Texto de lectura:
9 Tal vez pudiera decirse -no sin pretensión- que el trabajo del simbólogo comienza cuando el del historiador de las religiones finaliza.
10 Una tradición -viva o muerta- no es patrimonio de un país o grupo. Como forma parte de la Tradición Primordial y Unánime es patrimonio del hombre, de la humanidad. Y esto se encuentra dado por su propio carácter, su universalidad conceptual.
11 Aun la sociedad contemporánea en su involución pretende ordenar una serie de acontecimientos empíricos con este fin aunque su enorme soberbia la ha llevado a construir una auténtica torre de Babel. Una cárcel donde sus moradores están sujetos al terror y donde sistemáticamente se los tortura.
12 Los americanos eran más 'primitivos' como afortunadamente lo habían sido los griegos órficos con respecto a los 'clásicos'. Los hispanos habían perdido el nivel espiritual e intelectual acuñado durante el reinado de Alfonso el Sabio, que hizo de Toledo la Jerusalén de Occidente.
13 También entre otras varias culturas norteamericanas, mesoamericanas y sudamericanas.
14 En la relación que hace el licenciado Gómez Palacio sobre La Provincia de Guatemala, las costumbres de los indios y otras cosas notables puede leerse lo siguiente: "Si se emborrachaban y bebían con exceso estas gentes, no lo hacían tanto por vicio, cuando por que en esto creían que hacían un gran servicio a Dios, y así el principal que se emborrachaba más era el Rey y los Señores principales. Otros no se emborrachaban pero no era porque ellos fuesen de menos valer, sino porque ellos habían de gobernar la tierra y Proveer en los negocios del Reino, mientras que el rey estaba ocupado en aquella Religión y se emborrachaba".

Entradas de datos almacenados:
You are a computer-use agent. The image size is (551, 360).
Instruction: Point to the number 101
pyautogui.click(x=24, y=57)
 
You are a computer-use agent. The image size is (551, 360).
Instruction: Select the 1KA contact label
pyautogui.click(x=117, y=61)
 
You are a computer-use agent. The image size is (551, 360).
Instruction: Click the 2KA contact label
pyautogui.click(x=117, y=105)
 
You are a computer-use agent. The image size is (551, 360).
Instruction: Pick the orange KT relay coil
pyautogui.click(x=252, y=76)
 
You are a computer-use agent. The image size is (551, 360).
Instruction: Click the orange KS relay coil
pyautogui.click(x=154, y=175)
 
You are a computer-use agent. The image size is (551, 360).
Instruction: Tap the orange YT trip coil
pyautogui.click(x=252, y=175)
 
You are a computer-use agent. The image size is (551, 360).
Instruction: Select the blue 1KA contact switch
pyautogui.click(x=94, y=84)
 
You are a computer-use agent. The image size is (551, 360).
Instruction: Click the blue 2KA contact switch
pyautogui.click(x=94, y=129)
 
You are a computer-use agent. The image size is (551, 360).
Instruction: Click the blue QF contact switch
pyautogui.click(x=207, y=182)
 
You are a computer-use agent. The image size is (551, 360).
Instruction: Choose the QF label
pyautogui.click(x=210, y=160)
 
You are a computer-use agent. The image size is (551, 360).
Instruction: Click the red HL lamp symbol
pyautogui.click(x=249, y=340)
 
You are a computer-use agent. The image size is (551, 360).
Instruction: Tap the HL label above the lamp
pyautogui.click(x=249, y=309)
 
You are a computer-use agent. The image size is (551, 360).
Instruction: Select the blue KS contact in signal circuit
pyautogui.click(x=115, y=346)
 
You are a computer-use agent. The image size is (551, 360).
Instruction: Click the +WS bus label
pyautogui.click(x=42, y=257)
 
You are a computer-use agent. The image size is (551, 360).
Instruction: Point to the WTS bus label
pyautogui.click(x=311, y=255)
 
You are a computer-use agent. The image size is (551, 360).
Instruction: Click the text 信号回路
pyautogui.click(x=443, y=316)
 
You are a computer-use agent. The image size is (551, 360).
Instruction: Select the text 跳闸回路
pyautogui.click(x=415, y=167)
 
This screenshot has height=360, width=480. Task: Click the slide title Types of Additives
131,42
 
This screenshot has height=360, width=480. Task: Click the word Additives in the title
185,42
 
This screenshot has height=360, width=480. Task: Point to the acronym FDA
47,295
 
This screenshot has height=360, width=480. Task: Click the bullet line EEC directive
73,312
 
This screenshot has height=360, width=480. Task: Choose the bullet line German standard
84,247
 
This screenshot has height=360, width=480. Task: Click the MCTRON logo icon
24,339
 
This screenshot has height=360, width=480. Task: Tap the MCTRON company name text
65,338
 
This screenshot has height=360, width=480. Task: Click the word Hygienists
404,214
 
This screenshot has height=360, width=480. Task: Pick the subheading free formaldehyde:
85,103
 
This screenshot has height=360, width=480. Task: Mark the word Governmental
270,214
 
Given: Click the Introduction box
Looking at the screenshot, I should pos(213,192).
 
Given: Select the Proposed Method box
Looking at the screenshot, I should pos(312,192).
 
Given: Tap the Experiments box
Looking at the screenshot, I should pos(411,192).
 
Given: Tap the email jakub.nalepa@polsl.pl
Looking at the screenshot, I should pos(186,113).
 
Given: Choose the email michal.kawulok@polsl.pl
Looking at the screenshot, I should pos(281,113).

--

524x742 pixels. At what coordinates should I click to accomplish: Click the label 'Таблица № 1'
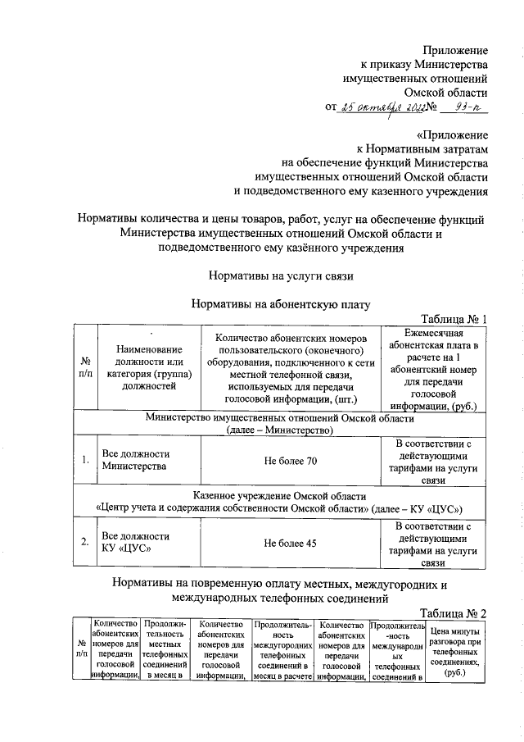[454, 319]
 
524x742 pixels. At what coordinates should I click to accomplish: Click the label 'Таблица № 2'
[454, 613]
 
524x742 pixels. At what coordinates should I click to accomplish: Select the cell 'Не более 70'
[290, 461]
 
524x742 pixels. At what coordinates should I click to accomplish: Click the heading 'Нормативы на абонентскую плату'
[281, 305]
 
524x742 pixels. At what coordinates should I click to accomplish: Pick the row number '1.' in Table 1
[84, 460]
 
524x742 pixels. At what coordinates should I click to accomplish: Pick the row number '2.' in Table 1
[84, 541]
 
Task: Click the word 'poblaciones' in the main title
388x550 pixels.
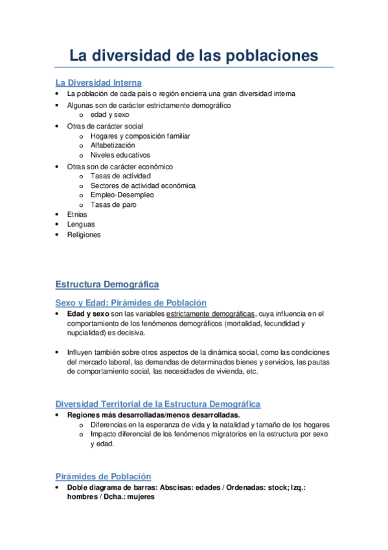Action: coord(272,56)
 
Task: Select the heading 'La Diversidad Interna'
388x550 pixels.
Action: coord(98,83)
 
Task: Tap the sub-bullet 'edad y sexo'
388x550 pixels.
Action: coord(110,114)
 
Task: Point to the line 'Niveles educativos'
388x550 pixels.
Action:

Consignas de trabajo:
- 1) Responde según el texto de lectura:
(a) ¿De quién es patrimonio una tradición?
(b) ¿Durante el reinado de quién se hizo de Toledo la Jerusalén de Occidente?
(c) En la relación de Gómez Palacio, ¿quiénes eran los que más se emborrachaban?
- 2) Transcribe del texto de lectura el fragmento que va desde "10 Una tradición" hasta "su universalidad conceptual.", ambos incluidos.

Respuestas:
- 1)
(a) Del hombre, de la humanidad.
(b) De Alfonso el Sabio.
(c) El Rey y los Señores principales.

- 2)
10 Una tradición -viva o muerta- no es patrimonio de un país o grupo. Como forma parte de la Tradición Primordial y Unánime es patrimonio del hombre, de la humanidad. Y esto se encuentra dado por su propio carácter, su universalidad conceptual.